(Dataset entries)
┌──
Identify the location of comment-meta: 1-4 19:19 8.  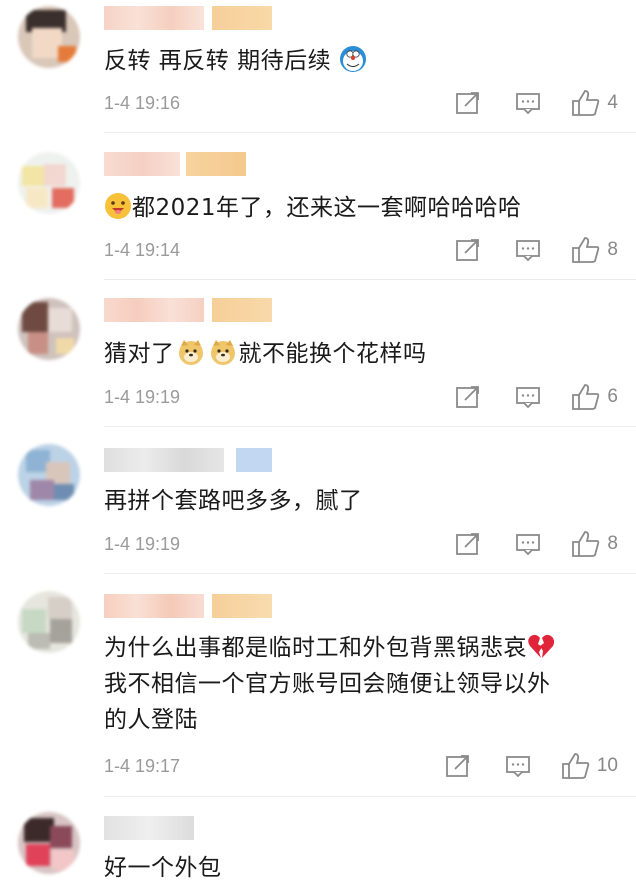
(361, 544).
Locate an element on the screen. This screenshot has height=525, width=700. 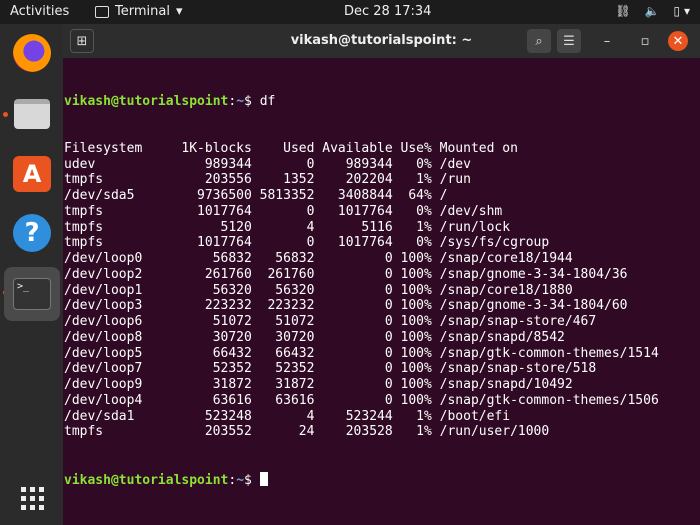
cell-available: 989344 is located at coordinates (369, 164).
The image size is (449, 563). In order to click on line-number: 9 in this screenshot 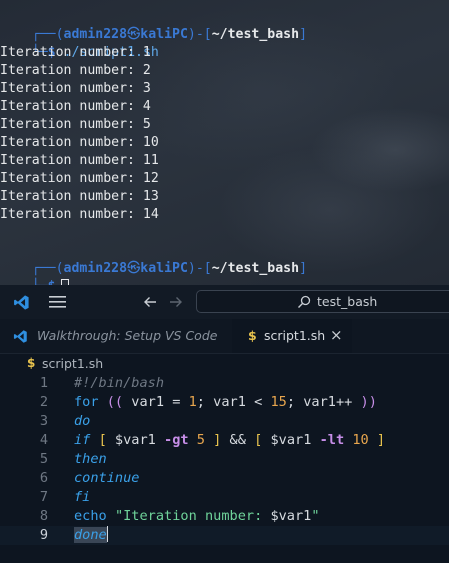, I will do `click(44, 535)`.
└──
┌──
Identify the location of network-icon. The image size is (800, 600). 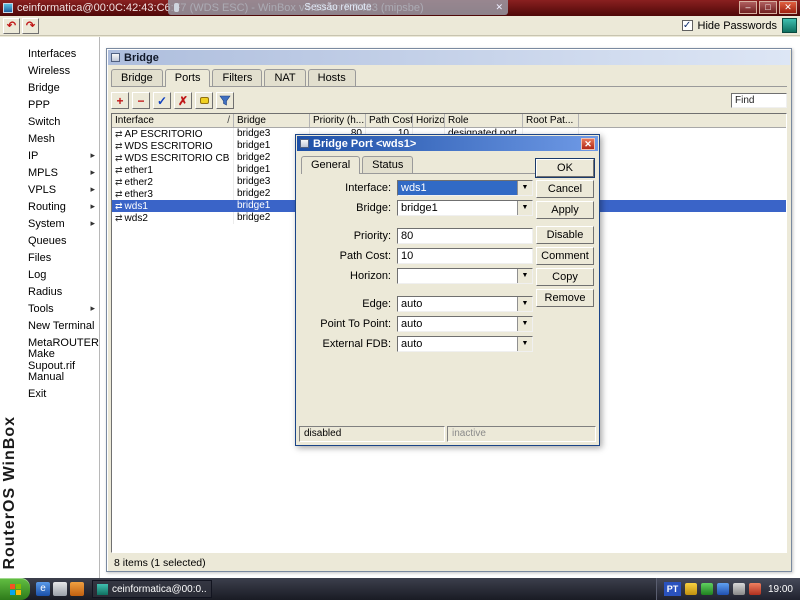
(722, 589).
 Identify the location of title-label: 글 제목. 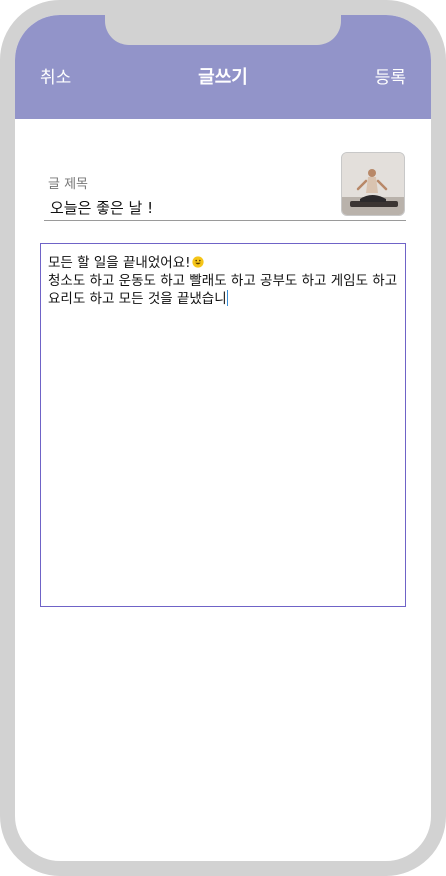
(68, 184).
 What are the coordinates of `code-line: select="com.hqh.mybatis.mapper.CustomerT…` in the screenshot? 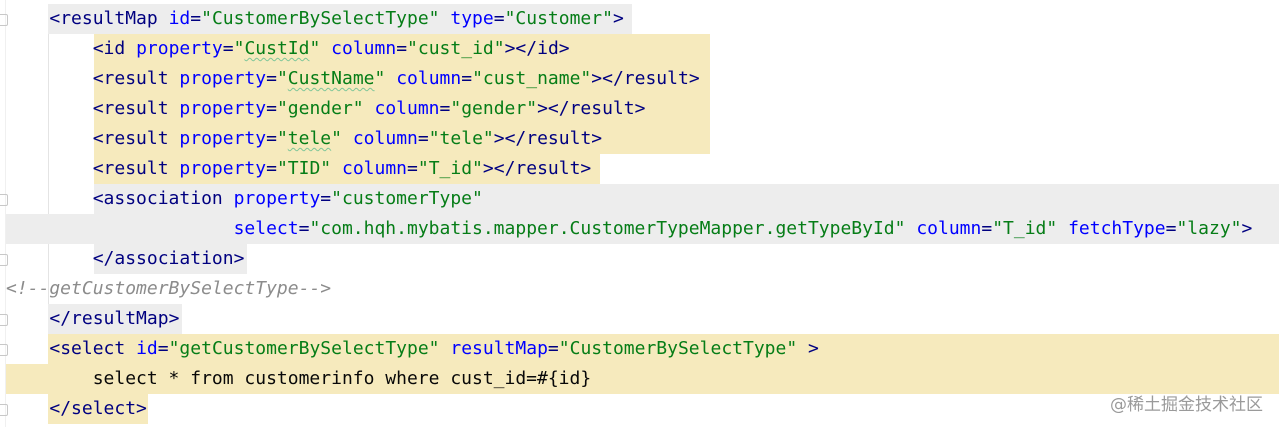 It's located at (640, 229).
└──
- [WHAT IS EXPECTED] Render everything from the line containing "Identify the location of comment-meta: 1-4" down to the line containing "cell-available: 989344 is" as a two-column CSV headed input and output, with one row per record, each field in quotes and line breaks replaced by spaces. Leave the pictures out.

- [EXERCISE SOLUTION]
input,output
"Identify the location of comment-meta: 1-4 19:19 8.","(361, 544)."
"Locate an element on the screen. This screenshot has height=525, width=700.","cell-available: 989344 is located at coordinates (369, 164)."